Clean water must be kept clean from the source to the point of use, so knowing how to put it in clean containers (often jerry cans or earthen jars) and keep it from contamination is essential. Fecal matter and other pollution must be kept from contaminating the water source. Hands that prepare food and interact with children and neighbors must be free from harmful pathogens. Open defecation leads to the spread of harmful pathogens through feet, hands, flies, food, and water. If handwashing with soap is not practiced, germs and disease can spread rapidly. Likewise, effective handwashing requires clean water.

Lifewater addresses the global water, sanitation and hygiene crisis through equipping communities in Africa and Asia with materials, technical training, and education to achieve and maintain safe water access, adequate sanitation and effective hygiene. To achieve maximum benefits, and to ensure that our work is sustainable, Lifewater works to equip communities with a strong foundation in knowledge and awareness of the various sources of disease and illness, as well as practical and culturally-sensitive solutions to stop the spread of disease.

[1] WHO and UNICEF Joint Monitoring Programme for Water Supply and Sanitation, Progress on Drinking Water and Sanitation: 2014 Update (Geneva: WHO Press, 2014), 8.

[2] United Nations Children’s Fund (UNICEF), Pneumonia and diarrhea: Tackling the deadliest diseases for the world’s poorest children (New York: UNICEF 2012), 5.

[3] “Diarrhoeal disease: Fact Sheet #330,” World Health Organization, last modified April 2013, http://www.who.int/mediacentre/factsheets/fs330/en. See also United Nations Children’s Fund (UNICEF), Pneumonia and diarrhea: Tackling the deadliest diseases for the world’s poorest children (New York: UNICEF 2012), 5.

[4] United Nations Children’s Fund (UNICEF), Committing to Child Survival: A Promise Renewed, Progress Report 2013 (New York: UNICEF 2013), 25.

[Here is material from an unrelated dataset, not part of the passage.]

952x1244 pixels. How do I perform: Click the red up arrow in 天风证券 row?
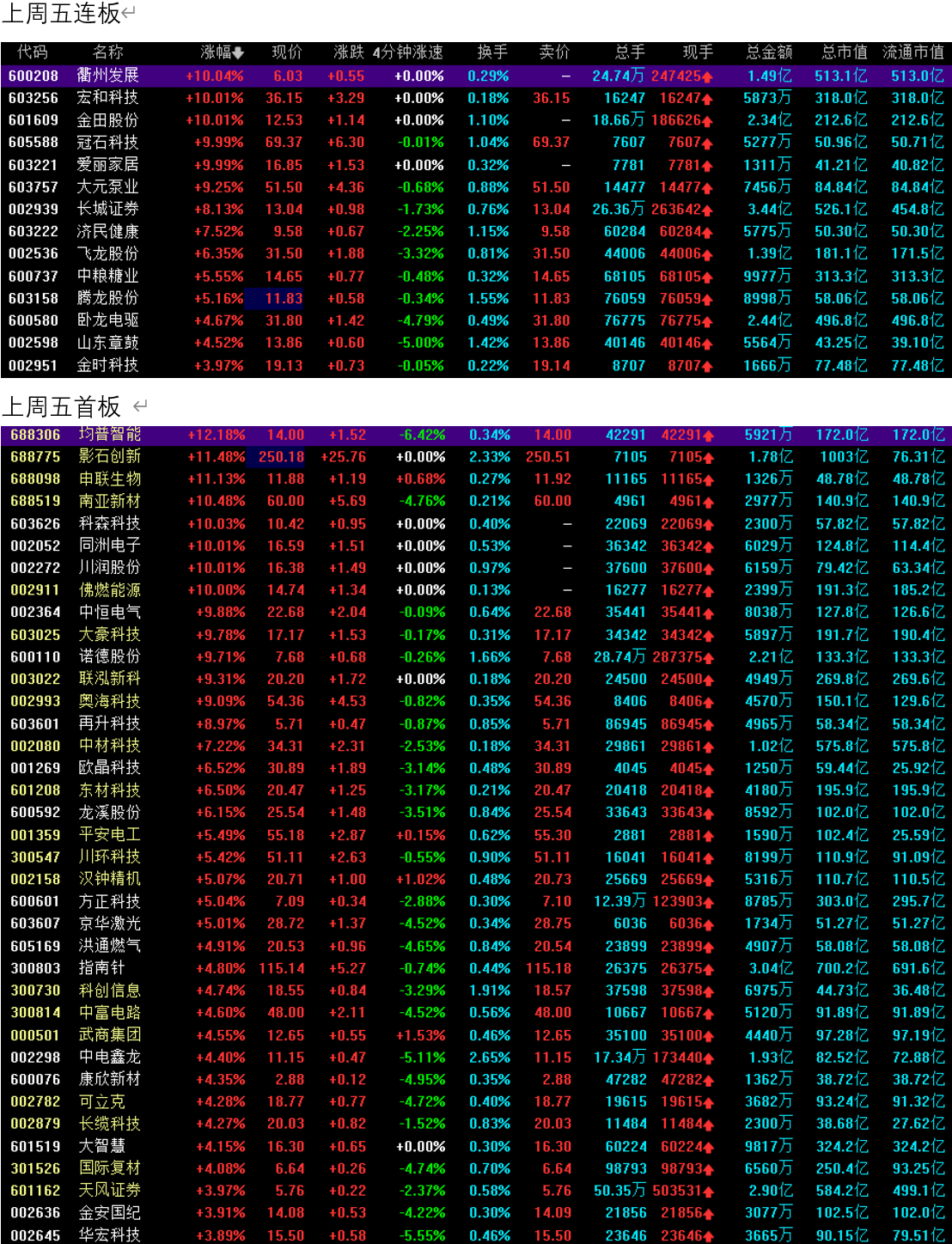coord(709,1191)
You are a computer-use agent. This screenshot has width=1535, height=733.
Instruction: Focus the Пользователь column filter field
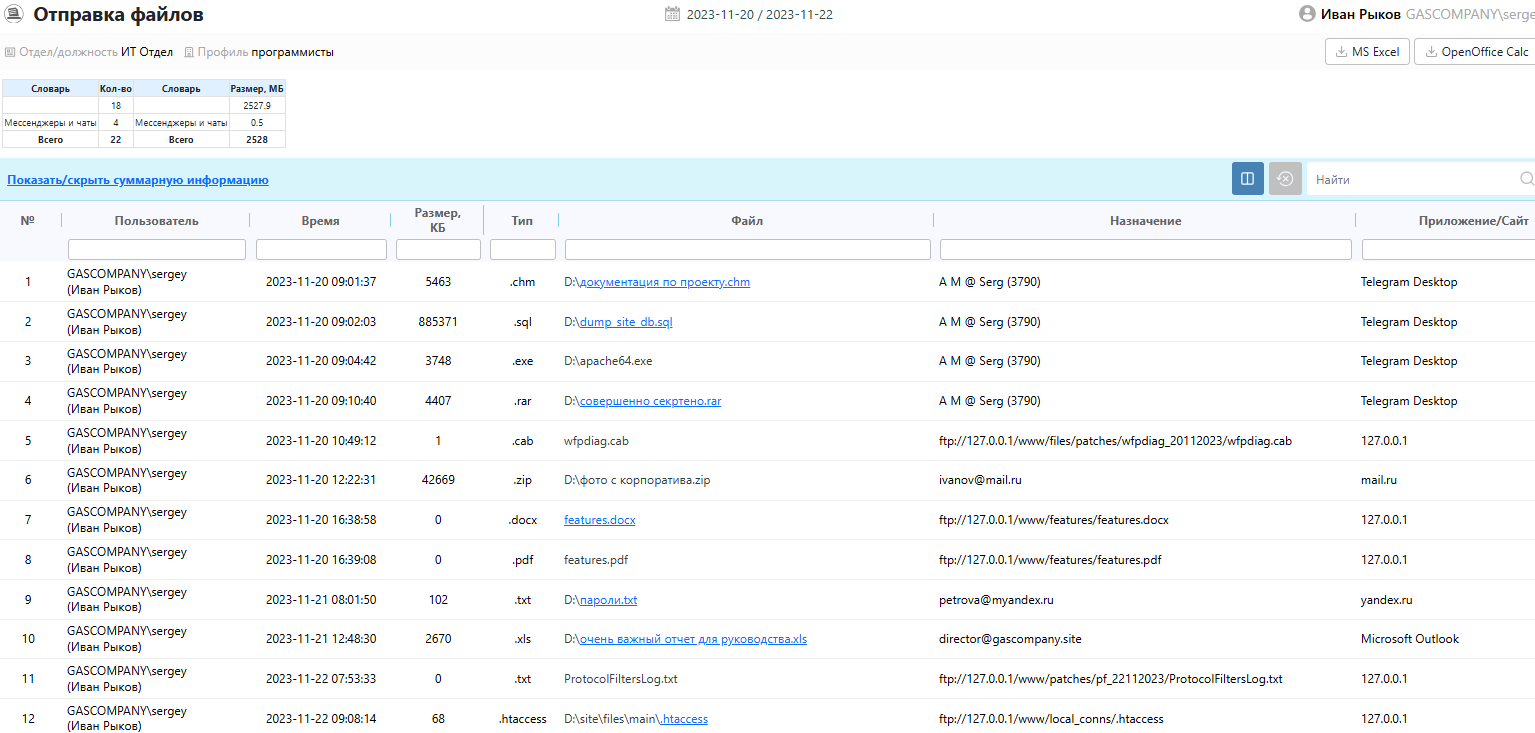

[5] WHO and UNICEF Joint Monitoring Programme, Global water supply and sanitation assessment 2000 report (Geneva and New York, 2000), at v.

[6] Lorna Fewtrell, Rachel B Kaufmann, David Kay, Wayne Enanoria, Laurence Haller and Jr, John M Colford, 2005. “Water, sanitation, and hygiene interventions to reduce diarrhoea in less developed countries: a systematic review and meta-analysis.” The Lancet Infectious Diseases Vol. 5, Iss. 1 (Jan 2005): 42-52.

[7] WHO and UNICEF Joint Monitoring Programme, Global water supply and sanitation assessment 2000 report (Geneva and New York, 2000), at v.